What is being asked: Please rescale the entries from the line with "Open the Region of Interest parameter block" to the line with "(1020, 547)", inclusive, and write them out again in full with their requests. Multiply each click coordinate in the answers by 1.8 and round to a whole number, halves up, leaving every other number and all wording unchanged.
════════════════════
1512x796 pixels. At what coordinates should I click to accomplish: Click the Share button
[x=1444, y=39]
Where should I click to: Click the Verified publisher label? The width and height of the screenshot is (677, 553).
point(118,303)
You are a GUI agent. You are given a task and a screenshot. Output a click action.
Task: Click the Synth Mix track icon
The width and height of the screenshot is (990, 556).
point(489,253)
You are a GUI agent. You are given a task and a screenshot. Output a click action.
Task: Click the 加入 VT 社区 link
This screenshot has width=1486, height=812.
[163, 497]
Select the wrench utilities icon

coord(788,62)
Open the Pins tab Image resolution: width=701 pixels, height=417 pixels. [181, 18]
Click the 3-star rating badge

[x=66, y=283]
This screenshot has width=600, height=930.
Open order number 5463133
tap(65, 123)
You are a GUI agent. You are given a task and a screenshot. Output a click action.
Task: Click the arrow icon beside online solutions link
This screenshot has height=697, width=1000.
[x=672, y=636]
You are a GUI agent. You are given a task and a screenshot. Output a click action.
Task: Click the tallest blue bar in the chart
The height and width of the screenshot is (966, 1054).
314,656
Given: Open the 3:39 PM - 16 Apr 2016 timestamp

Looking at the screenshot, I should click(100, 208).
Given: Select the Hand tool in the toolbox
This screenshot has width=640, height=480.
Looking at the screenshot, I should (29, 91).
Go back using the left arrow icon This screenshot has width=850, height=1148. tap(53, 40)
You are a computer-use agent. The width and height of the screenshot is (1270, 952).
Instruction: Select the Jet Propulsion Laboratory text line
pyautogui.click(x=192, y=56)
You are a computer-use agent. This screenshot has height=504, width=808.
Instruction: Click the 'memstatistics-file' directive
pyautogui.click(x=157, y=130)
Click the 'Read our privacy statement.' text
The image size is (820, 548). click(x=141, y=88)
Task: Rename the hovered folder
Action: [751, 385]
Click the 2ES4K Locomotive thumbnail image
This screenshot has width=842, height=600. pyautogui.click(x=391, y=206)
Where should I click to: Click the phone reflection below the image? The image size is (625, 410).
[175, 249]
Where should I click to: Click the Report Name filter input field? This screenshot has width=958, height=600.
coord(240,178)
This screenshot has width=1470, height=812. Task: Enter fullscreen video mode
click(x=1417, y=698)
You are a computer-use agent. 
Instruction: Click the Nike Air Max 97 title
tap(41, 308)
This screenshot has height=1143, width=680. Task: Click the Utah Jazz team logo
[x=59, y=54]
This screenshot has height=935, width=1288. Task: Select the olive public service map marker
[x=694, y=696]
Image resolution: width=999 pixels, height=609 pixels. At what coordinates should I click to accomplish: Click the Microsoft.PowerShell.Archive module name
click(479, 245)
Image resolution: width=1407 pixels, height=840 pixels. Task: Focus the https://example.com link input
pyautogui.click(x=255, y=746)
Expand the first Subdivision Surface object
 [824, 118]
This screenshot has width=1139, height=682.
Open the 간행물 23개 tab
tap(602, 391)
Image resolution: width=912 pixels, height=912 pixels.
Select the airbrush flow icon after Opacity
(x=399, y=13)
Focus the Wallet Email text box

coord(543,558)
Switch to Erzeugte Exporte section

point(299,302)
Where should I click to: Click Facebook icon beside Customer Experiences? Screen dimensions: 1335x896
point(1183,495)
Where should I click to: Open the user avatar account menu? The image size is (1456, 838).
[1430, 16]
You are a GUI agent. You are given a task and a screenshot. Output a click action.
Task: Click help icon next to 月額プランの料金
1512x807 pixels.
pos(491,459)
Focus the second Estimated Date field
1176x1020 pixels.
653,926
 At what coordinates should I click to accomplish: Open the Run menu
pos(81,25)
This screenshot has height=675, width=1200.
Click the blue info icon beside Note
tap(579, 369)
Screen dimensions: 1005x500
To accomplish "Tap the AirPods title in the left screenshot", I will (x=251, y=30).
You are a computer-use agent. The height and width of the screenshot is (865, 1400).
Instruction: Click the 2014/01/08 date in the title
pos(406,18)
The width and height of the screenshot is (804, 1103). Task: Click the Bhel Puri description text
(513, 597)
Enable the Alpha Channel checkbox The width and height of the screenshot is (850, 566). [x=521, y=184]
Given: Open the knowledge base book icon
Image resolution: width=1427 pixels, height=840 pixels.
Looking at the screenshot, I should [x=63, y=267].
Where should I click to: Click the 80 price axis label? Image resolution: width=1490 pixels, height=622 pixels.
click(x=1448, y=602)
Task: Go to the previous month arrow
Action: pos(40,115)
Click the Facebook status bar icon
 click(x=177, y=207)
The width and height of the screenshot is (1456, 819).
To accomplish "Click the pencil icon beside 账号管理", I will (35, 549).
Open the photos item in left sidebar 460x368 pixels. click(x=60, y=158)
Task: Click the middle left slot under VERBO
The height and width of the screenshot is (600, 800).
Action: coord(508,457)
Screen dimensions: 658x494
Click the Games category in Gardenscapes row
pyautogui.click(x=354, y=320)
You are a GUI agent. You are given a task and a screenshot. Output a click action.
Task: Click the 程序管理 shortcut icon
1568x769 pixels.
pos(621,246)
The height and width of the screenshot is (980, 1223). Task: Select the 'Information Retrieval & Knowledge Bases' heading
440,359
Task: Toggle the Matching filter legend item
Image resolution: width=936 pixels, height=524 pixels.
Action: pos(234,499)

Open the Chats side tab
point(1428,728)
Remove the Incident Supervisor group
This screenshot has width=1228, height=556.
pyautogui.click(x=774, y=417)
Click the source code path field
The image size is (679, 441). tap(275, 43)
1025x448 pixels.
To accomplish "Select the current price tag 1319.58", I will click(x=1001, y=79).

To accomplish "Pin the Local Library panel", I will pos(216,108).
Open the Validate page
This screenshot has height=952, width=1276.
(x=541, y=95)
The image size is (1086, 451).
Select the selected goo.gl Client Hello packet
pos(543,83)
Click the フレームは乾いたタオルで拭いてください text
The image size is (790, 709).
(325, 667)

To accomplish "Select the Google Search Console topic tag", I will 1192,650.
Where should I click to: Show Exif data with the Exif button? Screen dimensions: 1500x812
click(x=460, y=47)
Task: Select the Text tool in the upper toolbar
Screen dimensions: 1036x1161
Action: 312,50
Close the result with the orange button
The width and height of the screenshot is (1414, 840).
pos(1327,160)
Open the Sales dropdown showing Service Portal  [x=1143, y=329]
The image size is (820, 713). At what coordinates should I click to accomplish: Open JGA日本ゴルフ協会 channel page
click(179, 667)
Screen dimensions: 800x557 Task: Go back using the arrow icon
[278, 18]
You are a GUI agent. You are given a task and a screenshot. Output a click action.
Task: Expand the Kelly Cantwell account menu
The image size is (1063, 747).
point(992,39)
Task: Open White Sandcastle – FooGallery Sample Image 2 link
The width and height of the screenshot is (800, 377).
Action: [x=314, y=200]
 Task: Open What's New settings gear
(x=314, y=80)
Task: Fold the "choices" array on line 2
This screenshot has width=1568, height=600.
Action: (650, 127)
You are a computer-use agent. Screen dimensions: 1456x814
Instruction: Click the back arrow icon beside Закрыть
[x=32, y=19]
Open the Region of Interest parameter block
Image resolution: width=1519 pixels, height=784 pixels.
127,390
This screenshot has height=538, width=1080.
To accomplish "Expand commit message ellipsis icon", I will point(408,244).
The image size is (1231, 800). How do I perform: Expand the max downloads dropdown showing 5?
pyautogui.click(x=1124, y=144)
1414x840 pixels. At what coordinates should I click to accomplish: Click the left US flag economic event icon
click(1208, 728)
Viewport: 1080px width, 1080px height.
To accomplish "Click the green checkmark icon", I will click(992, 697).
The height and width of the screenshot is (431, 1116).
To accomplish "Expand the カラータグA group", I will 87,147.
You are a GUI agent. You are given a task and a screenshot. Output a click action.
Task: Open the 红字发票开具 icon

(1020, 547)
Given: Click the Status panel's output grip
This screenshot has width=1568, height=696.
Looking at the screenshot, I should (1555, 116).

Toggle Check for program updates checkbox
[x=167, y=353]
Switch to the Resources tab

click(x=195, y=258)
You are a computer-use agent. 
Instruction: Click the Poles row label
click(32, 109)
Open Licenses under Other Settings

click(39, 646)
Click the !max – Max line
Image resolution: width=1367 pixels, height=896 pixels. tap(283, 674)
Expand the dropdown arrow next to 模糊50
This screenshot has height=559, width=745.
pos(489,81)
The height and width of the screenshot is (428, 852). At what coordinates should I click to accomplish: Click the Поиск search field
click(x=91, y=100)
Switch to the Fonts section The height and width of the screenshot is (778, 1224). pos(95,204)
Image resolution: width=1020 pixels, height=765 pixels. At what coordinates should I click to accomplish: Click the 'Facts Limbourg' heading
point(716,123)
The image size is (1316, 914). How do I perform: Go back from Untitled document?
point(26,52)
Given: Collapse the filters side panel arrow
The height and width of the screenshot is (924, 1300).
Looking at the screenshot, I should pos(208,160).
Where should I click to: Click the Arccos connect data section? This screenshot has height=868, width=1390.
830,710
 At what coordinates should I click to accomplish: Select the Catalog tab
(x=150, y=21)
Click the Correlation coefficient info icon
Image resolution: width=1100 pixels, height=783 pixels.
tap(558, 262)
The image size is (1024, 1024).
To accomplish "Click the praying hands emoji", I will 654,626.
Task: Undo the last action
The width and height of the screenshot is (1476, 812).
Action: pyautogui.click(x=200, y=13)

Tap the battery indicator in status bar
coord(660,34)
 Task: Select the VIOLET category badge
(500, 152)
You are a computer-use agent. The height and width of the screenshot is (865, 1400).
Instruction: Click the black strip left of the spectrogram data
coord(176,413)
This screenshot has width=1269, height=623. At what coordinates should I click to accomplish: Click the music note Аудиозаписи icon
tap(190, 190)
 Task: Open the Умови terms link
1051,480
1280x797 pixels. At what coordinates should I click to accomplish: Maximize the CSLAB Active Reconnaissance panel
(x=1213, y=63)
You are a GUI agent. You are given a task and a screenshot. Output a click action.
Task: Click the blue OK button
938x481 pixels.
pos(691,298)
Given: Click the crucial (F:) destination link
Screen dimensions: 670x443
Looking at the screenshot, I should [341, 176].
════════════════════
Solution to this task:
Open the Region of Interest parameter block
Image resolution: width=1519 pixels, height=784 pixels.
229,702
This screenshot has height=538, width=1080.
To accomplish "Expand commit message ellipsis icon", I will point(734,439).
The image size is (1231, 800). How do I perform: Expand the max downloads dropdown showing 5?
pyautogui.click(x=2023, y=259)
1414x840 pixels. At what coordinates should I click to accomplish: Click the left US flag economic event icon
click(2174, 1310)
Viewport: 1080px width, 1080px height.
To accomplish "Click the green checkmark icon", I will click(1786, 1255).
The height and width of the screenshot is (431, 1116).
To accomplish "Expand the カラータグA group", I will 157,265.
You are a GUI agent. You are given a task and a screenshot. Output a click action.
Task: Open the 红字发票开具 icon

(1836, 985)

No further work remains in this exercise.